Она нагнулась, обняла его, притянула к себе и поцеловала в губы. Пахли её губы морозцем и ещё чем-то домашним.
— А вы помните Новый год? Как раз здесь мы, счастливые, вывалились из дровней.
Есенин кивнул:
— Помню...
— До свиданья, Сергей Александрович. — Она вынула из муфты руку, помахала ему ладошкой, а потом резко — кучеру: — Пошёл!..
Есенин поплёлся обратно, угнетённый, истерзанный, полный чувства смятения от нечаянной встречи с этой открывшейся в новом свете женщиной, от её зловещих, как у цыганки, слов. Навязчиво звучали они: не будет жизни, не будет счастья! Они поколебали в нём уверенность, родили недобрые предчувствия. Он шёл зимней улицей в холодной пустоте, где, казалось, не было ни сытинской типографии, ни доброго великого Горького, ни Анны Изрядновой, невесты, будущей жены. «Вот приду домой, — упрямо подумал он, — и сразу засяду за стихи. И никакая сила не помешает мне писать».
И верно, в этот вечер, подавляя уныние и усталость, он написал стихотворение «Кузнец» — самое горькое стихотворение той поры. Оно было, вероятно, самым неесенинским из всего им написанного, как будто его рукой водил Филипп Шкулёв или Леонтий Котомка: их талантом управляла гражданская позиция. Он взыскательно и пристрастно перечёл только что написанные стихи и покачал головой: «Нет, это не Есенин».
Душно в кузнице угрюмой, И тяжёл несносный жар, И от визга и от шума В голове стоит угар. К наковальне наклоняясь, Машут руки кузнеца, Сетью красной рассыпаясь, Вьются искры у лица. Взор отважный и суровый Блещет радугой огней, Словно взмах орла, готовый Унестись за даль морей... Куй, кузнец, рази ударом, Пусть с лица струится пот. Зажигай сердца пожаром, Прочь от горя и невзгод! Закали свои порывы, Преврати порывы в сталь И лети мечтой игривой Ты в заоблачную даль. Там вдали, за чёрной тучей, За порогом хмурых дней, Реет солнца блеск могучий Над равнинами полей. Тонут пастбища и нивы В голубом сиянье дня, И над пашнею счастливо Созревают зеленя. Взвейся к солнцу с новой силой, Загорись в его лучах. Прочь от робости постылой, Сбрось скорей постыдный страх.Исправив и несколько раз переписав, Есенин сунул стихи в ящик стола, вздохнул, разогнул спину. Нужно было приготовить себя к бессоннице, к невесёлым раздумьям, но — странное дело! — стало как будто полегче, словно выпил целительного лекарства, утоляющего страдания. Разделся, лёг в кровать и провалился в глухой сон.

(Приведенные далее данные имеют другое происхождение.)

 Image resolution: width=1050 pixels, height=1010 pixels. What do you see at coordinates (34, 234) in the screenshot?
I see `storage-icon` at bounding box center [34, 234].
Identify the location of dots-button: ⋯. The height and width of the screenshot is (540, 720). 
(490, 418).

Утром, придя в корректорскую, Есенин отозвал Воскресенского в сторону и несмело, словно извиняясь за явное несовершенство сочинения, положил перед ним листок с колонкой аккуратных ровных строчек. Корректор пробежал глазами написанное, потом удивлённо блеснул очками на поэта.
— Это что-то новое в вашем творчестве. — Прочитал ещё раз, более строго и внимательно. — Молодец, Сергей Александрович! Я, с вашего разрешения, отправлю это в газету «Путь правды». Сам. Не возражаете?

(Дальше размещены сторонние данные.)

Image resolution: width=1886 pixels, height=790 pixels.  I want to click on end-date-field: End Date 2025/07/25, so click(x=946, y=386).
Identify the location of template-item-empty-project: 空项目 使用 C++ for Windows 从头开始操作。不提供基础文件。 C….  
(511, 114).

— Пожалуйста, — пожал плечами Есенин, небрежностью ответа прикрывая своё волнение и робость. — Думаете, напечатают?
— Непременно. Как же иначе...
Есенин смотрел на него, на широкие плечи, на чистый, испещрённый ломаными морщинами умный лоб, на медлительные движения, на ладную его стать, и благодарил судьбу за то, что она свела его с этим человеком.